# ASSIGNMENT
Please copy out the entries below exactly, beginning with the line that contains "Screen dimensions: 1000x750" and ending with the line that contains "You are a computer-use agent. Viewport: 1200px", and include nothing outside that span.

# DATASET
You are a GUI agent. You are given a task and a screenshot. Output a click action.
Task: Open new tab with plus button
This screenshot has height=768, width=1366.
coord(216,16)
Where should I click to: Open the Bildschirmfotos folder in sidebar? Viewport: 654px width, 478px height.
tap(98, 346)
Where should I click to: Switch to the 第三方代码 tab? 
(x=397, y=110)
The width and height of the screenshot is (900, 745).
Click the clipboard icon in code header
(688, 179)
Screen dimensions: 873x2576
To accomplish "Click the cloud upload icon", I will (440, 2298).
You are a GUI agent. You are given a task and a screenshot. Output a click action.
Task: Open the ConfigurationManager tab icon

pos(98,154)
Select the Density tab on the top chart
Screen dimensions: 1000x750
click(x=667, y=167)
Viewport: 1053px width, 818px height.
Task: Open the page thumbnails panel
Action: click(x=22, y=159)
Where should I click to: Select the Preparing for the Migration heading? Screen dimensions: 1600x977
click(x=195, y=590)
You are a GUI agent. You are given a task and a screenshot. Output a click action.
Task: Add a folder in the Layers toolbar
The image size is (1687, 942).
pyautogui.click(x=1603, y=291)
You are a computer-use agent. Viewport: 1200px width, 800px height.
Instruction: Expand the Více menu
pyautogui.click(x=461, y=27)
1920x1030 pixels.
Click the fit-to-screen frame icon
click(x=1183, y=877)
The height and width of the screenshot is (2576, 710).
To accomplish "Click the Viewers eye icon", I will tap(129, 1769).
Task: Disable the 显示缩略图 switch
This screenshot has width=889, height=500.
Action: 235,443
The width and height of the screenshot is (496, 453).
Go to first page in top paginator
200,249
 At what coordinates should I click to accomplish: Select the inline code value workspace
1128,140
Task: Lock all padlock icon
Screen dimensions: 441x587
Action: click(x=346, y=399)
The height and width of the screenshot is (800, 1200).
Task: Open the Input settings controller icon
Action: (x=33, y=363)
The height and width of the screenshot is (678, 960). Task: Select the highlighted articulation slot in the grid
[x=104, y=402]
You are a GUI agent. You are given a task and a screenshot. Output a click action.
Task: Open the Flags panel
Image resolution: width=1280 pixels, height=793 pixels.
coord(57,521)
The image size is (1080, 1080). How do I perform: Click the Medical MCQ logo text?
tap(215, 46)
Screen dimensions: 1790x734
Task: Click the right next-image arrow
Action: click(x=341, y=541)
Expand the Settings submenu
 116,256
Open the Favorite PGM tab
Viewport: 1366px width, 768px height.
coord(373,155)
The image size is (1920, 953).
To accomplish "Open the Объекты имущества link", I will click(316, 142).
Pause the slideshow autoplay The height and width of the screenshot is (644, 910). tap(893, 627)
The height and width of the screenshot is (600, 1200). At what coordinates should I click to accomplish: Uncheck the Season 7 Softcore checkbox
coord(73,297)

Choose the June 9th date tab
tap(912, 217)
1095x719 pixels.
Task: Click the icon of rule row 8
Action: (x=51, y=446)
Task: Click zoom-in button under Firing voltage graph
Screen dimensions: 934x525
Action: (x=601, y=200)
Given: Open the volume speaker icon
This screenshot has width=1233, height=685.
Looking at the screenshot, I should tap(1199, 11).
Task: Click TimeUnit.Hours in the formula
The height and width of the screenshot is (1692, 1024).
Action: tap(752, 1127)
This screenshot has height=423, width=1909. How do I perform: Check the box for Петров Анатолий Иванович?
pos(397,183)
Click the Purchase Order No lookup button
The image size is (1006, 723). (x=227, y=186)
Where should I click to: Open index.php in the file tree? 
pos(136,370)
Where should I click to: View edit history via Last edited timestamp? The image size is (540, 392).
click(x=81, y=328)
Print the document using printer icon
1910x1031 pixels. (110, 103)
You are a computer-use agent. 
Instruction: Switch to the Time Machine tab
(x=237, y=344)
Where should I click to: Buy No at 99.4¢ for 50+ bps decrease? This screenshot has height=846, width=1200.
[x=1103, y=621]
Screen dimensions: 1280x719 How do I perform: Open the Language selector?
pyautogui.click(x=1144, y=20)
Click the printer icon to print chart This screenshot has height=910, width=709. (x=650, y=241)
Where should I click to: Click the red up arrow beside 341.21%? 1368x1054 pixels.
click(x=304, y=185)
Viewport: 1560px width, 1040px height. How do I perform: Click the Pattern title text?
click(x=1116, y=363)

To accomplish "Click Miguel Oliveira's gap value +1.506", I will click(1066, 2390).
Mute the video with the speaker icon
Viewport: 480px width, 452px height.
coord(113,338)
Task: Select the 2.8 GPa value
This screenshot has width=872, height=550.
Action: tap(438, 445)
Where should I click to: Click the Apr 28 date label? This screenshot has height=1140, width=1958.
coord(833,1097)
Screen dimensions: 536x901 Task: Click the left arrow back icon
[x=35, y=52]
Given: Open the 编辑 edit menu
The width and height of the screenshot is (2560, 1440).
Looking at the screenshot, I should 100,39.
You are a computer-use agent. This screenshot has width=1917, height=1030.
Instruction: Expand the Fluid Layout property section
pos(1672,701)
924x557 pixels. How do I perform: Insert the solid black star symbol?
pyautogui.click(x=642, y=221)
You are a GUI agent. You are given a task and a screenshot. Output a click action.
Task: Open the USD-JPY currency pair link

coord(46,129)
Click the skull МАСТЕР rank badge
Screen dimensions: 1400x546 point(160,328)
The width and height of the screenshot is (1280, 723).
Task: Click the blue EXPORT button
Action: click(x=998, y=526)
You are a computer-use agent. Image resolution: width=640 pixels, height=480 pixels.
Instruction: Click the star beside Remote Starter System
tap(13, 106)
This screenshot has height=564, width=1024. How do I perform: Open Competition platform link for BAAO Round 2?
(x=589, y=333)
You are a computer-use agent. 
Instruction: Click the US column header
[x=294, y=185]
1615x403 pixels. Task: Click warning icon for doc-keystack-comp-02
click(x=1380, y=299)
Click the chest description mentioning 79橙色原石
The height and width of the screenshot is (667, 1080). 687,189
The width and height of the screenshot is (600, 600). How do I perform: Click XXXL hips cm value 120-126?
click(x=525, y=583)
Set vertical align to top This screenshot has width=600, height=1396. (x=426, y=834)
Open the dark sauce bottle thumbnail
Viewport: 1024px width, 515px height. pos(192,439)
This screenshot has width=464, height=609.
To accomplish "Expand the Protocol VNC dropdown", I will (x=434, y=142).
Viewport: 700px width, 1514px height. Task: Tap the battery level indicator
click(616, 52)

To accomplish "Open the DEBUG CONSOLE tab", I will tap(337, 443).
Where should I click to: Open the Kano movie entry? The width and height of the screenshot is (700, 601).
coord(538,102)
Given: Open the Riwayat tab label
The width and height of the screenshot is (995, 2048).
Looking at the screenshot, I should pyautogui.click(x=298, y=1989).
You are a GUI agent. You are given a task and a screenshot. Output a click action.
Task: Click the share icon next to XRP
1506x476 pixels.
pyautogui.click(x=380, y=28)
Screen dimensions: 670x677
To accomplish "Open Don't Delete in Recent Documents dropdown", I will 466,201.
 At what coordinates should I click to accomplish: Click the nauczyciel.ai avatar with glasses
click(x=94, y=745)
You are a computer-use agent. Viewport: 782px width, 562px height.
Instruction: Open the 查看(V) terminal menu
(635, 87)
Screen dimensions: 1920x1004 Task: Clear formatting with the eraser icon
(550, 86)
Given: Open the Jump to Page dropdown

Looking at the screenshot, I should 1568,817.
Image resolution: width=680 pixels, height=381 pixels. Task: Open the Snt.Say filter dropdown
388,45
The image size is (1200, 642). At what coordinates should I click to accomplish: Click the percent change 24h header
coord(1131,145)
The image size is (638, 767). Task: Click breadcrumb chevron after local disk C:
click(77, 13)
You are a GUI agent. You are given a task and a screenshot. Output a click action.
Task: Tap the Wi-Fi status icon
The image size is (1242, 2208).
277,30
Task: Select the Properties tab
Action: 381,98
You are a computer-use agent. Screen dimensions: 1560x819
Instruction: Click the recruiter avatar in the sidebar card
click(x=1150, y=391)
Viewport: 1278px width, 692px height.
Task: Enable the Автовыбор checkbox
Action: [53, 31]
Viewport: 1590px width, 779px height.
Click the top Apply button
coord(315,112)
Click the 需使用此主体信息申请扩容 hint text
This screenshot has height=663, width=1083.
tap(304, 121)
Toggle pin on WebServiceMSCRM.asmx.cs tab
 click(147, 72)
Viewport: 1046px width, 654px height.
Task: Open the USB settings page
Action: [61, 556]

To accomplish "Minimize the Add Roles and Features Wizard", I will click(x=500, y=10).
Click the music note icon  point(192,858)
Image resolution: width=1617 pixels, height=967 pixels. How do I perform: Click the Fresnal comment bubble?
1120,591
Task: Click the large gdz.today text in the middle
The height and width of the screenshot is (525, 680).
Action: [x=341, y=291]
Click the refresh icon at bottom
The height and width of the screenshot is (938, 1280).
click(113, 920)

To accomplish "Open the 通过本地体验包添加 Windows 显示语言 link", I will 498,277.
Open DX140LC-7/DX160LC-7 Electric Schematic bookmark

# TASK RESPONSE
Screen dimensions: 1000x750
click(x=667, y=167)
Viewport: 1053px width, 818px height.
Task: Open the page thumbnails panel
Action: click(x=22, y=159)
Where should I click to: Select the Preparing for the Migration heading? Screen dimensions: 1600x977
click(x=195, y=590)
You are a GUI agent. You are given a task and a screenshot. Output a click action.
Task: Add a folder in the Layers toolbar
The image size is (1687, 942).
pyautogui.click(x=1603, y=291)
You are a computer-use agent. Viewport: 1200px width, 800px height.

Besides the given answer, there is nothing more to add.